REQUIREMENT: Copy out, with no changes, the stretch of the listing from the line containing "The height and width of the screenshot is (665, 1234)." through the line containing "point(25,106)".
════════
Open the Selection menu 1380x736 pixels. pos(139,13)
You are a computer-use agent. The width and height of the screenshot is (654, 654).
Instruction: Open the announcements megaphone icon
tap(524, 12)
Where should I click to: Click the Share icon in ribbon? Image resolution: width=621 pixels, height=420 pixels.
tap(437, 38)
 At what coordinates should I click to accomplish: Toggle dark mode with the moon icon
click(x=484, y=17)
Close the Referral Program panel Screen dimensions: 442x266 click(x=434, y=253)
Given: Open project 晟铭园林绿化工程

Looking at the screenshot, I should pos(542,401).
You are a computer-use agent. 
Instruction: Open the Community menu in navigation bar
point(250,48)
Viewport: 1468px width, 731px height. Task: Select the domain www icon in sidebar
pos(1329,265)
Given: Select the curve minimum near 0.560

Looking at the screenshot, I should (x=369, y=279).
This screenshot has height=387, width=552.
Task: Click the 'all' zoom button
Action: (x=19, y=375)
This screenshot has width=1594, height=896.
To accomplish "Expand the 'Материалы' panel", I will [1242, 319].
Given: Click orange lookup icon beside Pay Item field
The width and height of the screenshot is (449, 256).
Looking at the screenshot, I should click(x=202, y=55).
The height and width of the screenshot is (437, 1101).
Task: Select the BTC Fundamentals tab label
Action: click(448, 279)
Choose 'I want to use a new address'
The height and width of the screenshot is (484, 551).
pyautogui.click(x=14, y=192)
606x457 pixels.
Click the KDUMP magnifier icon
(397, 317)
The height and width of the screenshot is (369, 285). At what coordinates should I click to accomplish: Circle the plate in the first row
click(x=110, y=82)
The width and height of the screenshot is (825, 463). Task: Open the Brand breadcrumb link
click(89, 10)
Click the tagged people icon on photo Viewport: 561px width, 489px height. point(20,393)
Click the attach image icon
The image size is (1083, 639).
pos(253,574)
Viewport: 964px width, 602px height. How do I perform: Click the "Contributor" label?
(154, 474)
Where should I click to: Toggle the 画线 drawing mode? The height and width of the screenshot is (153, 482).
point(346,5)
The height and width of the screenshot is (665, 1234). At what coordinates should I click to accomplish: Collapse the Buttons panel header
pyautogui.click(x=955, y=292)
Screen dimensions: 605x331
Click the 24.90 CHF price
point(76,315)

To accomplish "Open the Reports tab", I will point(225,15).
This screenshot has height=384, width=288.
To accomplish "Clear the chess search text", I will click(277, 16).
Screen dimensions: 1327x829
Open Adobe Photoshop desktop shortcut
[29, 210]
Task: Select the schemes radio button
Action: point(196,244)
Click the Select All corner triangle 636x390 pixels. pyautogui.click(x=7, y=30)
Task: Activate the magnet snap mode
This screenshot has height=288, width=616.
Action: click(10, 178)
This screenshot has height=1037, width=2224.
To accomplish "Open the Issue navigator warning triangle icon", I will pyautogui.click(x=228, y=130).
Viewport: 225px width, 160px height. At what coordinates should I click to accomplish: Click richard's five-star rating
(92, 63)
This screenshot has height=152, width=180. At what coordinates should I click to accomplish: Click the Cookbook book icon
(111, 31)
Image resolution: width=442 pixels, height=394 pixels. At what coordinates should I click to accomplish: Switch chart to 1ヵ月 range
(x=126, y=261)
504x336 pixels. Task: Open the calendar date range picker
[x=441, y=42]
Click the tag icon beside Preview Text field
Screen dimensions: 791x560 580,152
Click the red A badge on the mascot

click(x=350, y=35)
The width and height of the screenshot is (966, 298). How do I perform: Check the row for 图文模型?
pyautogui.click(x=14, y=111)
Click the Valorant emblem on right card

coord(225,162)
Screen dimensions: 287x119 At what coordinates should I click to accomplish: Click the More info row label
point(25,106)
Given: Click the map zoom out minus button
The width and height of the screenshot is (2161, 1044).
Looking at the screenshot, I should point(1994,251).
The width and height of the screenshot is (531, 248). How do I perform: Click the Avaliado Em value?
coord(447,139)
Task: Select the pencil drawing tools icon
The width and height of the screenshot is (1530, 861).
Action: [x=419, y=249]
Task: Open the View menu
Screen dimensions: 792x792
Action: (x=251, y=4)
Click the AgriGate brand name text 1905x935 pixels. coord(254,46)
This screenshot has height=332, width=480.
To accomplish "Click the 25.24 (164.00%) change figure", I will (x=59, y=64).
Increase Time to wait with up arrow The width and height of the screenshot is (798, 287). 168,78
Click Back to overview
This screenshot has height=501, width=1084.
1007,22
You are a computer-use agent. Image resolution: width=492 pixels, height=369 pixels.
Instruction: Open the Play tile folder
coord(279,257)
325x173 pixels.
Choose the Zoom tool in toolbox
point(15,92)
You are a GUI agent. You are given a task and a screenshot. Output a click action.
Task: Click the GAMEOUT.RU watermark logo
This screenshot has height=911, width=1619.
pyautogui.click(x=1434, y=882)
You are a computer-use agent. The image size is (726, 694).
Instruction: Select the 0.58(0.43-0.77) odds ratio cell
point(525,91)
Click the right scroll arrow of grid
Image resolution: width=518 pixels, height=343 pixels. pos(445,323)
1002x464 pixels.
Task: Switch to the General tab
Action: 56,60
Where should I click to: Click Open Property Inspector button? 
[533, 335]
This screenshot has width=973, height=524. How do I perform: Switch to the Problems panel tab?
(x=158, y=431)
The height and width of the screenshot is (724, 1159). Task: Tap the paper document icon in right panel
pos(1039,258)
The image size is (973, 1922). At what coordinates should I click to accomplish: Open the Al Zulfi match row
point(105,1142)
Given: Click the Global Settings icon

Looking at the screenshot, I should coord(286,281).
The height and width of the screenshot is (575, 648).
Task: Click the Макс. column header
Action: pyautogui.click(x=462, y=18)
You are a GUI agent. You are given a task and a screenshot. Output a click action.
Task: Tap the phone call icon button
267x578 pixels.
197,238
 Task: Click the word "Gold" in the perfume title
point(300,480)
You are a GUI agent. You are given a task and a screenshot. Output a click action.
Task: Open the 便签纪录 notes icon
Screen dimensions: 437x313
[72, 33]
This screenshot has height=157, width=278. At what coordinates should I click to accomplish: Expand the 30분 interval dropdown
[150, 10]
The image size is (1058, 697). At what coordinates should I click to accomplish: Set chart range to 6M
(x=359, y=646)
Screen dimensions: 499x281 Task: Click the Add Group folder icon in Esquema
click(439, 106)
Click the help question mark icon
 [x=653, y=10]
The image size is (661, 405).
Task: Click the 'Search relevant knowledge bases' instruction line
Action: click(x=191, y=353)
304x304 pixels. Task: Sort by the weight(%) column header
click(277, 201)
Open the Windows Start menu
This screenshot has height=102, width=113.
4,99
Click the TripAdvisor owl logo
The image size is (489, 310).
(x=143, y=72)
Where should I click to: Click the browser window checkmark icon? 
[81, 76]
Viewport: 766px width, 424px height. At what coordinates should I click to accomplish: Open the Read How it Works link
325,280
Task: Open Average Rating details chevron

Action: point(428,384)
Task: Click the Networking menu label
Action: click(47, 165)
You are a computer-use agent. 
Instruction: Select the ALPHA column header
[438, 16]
════════
RESPONSE FOR THIS EXERCISE:
The height and width of the screenshot is (665, 1234). At what coordinates should I click to accomplish: Collapse the Buttons panel header
pyautogui.click(x=955, y=292)
Screen dimensions: 605x331
Click the 24.90 CHF price
point(76,315)

To accomplish "Open the Reports tab", I will point(225,15).
This screenshot has height=384, width=288.
To accomplish "Clear the chess search text", I will click(277, 16).
Screen dimensions: 1327x829
Open Adobe Photoshop desktop shortcut
[29, 210]
Task: Select the schemes radio button
Action: point(196,244)
Click the Select All corner triangle 636x390 pixels. pyautogui.click(x=7, y=30)
Task: Activate the magnet snap mode
This screenshot has height=288, width=616.
Action: click(10, 178)
This screenshot has height=1037, width=2224.
To accomplish "Open the Issue navigator warning triangle icon", I will pyautogui.click(x=228, y=130).
Viewport: 225px width, 160px height. At what coordinates should I click to accomplish: Click richard's five-star rating
(92, 63)
This screenshot has height=152, width=180. At what coordinates should I click to accomplish: Click the Cookbook book icon
(111, 31)
Image resolution: width=442 pixels, height=394 pixels. At what coordinates should I click to accomplish: Switch chart to 1ヵ月 range
(x=126, y=261)
504x336 pixels. Task: Open the calendar date range picker
[x=441, y=42]
Click the tag icon beside Preview Text field
Screen dimensions: 791x560 580,152
Click the red A badge on the mascot

click(x=350, y=35)
The width and height of the screenshot is (966, 298). How do I perform: Check the row for 图文模型?
pyautogui.click(x=14, y=111)
Click the Valorant emblem on right card

coord(225,162)
Screen dimensions: 287x119 At what coordinates should I click to accomplish: Click the More info row label
point(25,106)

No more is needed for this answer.